Bayes posterior convergence for loss functions via almost additive Thermodynamic Formalism

TL;DR

This paper establishes exponential convergence of Bayesian posteriors in dynamical systems using thermodynamic formalism and large deviation principles, extending previous results to almost-additive loss functions.

Contribution

It introduces a novel approach employing non-additive thermodynamic formalism to analyze Bayesian posterior convergence for dynamical systems with almost-additive loss functions.

Findings

Proves exponential convergence of Bayesian posteriors for ergodic observations.
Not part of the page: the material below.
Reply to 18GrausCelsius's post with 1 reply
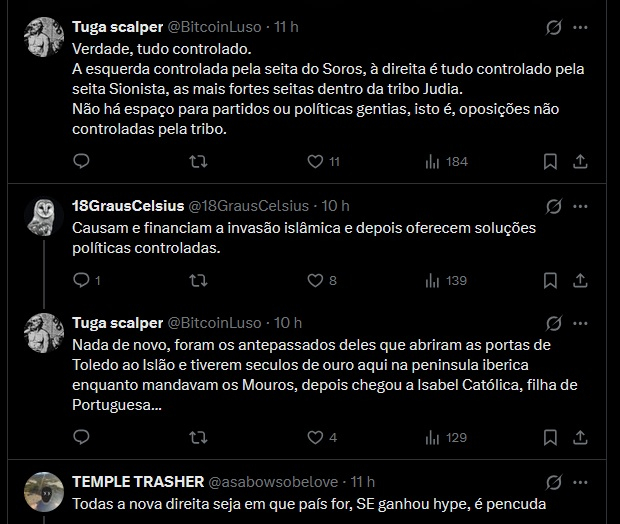point(82,281)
Extends existing results to almost-additive loss functions.

Utilizes thermodynamic formalism and large deviations instead of joinings.

Abstract

Statistical inference can be seen as information processing involving input information and output information that updates belief about some unknown parameters. We consider the Bayesian framework for making inferences about dynamical systems from ergodic observations, where the Bayesian procedure is based on the Gibbs posterior inference, a decision process generalization of standard Bayesian inference where the likelihood is replaced by the exponential of a loss function. In the case of direct observation and almost-additive loss functions, we prove an exponential convergence of the a posteriori measures a limit measure. Our estimates on the Bayes posterior convergence for direct observation are related and extend those in a recent paper by K. McGoff, S. Mukherjee and A. Nobel. Our approach makes use of non-additive thermodynamic formalism and large deviation properties instead of joinings.